Early on I was filled with boundless energy. It was easy to pack up the ingredients for the recipes I’d selected, along with the boxes of bowls, mixers, scrapers, cookie sheets and other assorted paraphernalia I’d need to bring my cookies into being. I’d load everything in the car and make the hour-long drive to Rebecca’s house. Neither snow nor cold nor icy roads deterred me. After all, I grew up in Wyoming, where learning to drive in snow is a rite of passage.

We’d stand all day mixing our recipes, portioning them out onto cookie sheets, jockeying for time in the oven, and then piling the finished products on cooling racks, talking and laughing nonstop.

Our tradition is to have nachos and beer somewhere in the middle of the day to give us a break and sustenance to finish. I always used to drink a beer and eat my fair share of nachos. I’m still good with the nachos, but not so much with the beer. Anymore instead of refreshing me, beer just makes me sleepy.

Gradually I began to notice my stamina wasn’t what it used to be.

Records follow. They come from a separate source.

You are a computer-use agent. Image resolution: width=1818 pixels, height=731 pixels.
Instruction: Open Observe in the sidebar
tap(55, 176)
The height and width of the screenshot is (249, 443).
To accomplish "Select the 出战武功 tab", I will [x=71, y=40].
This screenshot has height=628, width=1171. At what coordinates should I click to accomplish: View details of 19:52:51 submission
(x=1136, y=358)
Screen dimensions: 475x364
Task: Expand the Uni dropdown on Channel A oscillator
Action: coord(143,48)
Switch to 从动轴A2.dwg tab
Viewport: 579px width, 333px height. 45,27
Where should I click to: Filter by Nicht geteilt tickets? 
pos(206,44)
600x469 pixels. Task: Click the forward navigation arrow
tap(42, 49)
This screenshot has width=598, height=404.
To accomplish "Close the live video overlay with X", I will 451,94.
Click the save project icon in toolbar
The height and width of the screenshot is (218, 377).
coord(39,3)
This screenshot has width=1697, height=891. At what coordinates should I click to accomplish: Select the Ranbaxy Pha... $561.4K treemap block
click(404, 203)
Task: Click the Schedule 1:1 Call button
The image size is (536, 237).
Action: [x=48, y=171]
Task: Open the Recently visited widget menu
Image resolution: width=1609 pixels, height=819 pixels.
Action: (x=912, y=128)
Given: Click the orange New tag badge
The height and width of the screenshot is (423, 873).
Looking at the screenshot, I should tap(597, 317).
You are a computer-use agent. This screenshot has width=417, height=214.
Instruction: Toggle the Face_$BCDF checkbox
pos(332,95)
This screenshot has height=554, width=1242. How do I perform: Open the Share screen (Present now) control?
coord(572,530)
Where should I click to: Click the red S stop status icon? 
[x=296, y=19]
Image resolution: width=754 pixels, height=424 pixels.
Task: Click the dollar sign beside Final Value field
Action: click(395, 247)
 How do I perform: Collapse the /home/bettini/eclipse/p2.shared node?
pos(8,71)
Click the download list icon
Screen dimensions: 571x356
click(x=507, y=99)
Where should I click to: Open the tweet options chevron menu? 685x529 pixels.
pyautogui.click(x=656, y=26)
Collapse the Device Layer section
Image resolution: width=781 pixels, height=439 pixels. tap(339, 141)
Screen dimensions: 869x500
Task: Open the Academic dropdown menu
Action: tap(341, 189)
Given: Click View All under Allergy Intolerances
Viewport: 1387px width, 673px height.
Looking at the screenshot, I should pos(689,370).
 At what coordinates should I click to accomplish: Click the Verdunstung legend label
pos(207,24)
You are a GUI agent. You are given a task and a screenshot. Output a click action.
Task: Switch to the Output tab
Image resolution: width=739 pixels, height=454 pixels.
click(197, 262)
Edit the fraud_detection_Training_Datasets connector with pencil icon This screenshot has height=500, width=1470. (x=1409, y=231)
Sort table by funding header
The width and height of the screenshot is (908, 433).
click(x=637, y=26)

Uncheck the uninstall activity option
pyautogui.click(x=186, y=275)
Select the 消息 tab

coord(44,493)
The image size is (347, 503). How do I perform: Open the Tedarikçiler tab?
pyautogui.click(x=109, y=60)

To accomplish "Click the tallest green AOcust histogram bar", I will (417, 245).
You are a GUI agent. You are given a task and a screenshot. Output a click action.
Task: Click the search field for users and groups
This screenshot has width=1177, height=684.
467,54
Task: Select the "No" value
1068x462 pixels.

My legs and back grew tired from standing all day. I compensated by making dough for some of the recipes ahead of time. In fact, I think that’s when my affection for refrigerator cookies came into being. Sometimes I’ll even bake a whole batch or two and bring the finished product. Or I’ll bake the cookies and leave the final touches or decorating for the day of the Cookie Bake. Without really thinking about it, I realized I was selecting less complicated recipes.

At the end of the day after we’ve packed up our share of cookie bounty, cleaned the last bowl, loaded our things into the car, and said our goodbyes, we make our way to our respective homes. And because we don’t live in the same town, there is always an hour drive at dusk for someone, depending upon who hosts.

I’ve noticed the biggest change in my energy at the end of the day. I am literally done in. At home, I pile my boxes and bags on the counter, put away anything that must be refrigerated, and collapse into the nearest chair. I often have to close my eyes for a few minutes before summoning enough energy to do another thing. Truth is it’s closer to half an hour!

Perhaps the watchword of aging is change. In the Cookie Bake, as in life, I’ve had to become more flexible and open to adapting how I once did things. I’ve had to adjust my expectations. I wear more supportive shoes and make sure I get a good night’s sleep before the big day. I have to eat some protein to fuel me for the long day. I drink more water (and less beer!) I have to take more frequent breaks and allow myself to sit down. I’ve had to become more mindful about myself in the process, which come to think of it, isn’t such a bad thing at any age.